Two bonfire equivalents exist: lodestones (pictured here) and campfires, around which your growing squad gathers
When Flintlock made its appearance in June’s Xbox Games Showcase, we were, of course, already well acquainted, the game having graced E370’s cover back in 2022. But one word, spelled out in bungalow-sized capitals on the auditorium screen in LA, caught our eye precisely because it hadn’t come up in that conversation two years earlier: “SOULS-LITE”. Of course, this is a marketing line – as with any genre label, ultimately. But given we’ve seen the term repeated in practically every piece of writing about the game since, if nothing else it’s effective. What exactly does it mean?
If we trace it back to the obvious etymological roots, it suggests a game that is to Dark Souls as the ‘Roguelite’ is to 1980’s ASCII dungeon crawler. The latter term encompasses everything from Hades to FTL, Balatro to Invisible, Inc. Games in entirely separate genres, none of them playing anything like Rogue, but borrowing the core framework of permadeath paired with procedural generation, so that you’re crawling a different dungeon every time – even if that dungeon happens to be increasingly high-stakes rounds of video poker.

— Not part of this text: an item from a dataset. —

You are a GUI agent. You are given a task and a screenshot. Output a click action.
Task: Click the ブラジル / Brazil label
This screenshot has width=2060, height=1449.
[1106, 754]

Of course, this isn’t the case with Flintlock. While not hewing as close to FromSoftware’s work as developer A44’s previous release, Ashen, it’s still patterned after those games. A dark-fantasy action RPG, with combat that mixes the circling, blocking and rolling of Souls with the flashing power attacks and stamina-eroding counters that have been a genre fixture since Sekiro, delivered via sidearm à la Bloodborne. Instead, ‘lite’ is here being used in much the same way it might be appended to a brand of beer or fizzy drink. Less of the stuff that’s bad for you, but also probably a little less of the flavour. Just applied to sadomasochism instead of calories. Flintlock isn’t particularly interested in you beating your head against a virtual wall, to the extent that it offers – after so many years of tiresome discourse on the topic – a Story difficulty setting. A wise choice, since when A44 does ratchet up the intensity, in its second boss fight, it demonstrates a lack of understanding of what makes for a compelling challenge. (Hint: it is not three minutes of chipping away a health bar with minimal resistance before being one-shotted by a second-phase attack that doesn’t really ‘get’ i-frames.) It’s also much shorter than the average action RPG, with a player character essentially multiclassing across melee, ranged and magic, allowing it to be carried along with relatively minimal upgrade systems. The only resources here are Reputation and three crafting materials, and we don’t miss our creaking inventory menus for a moment.
OK, it pulls in the odd concept from games outside the tightknit Soulslike family. Hamlets are essentially Far Cry Outposts, while the secondary rifle comes complete with Gears-style active reload and Sniper Elite slow-motion killcam. But these are delicate pivots away from tradition, certainly paddling out no farther than Respawn’s Jedi games have already – should we file those under ‘Soulslite’ too?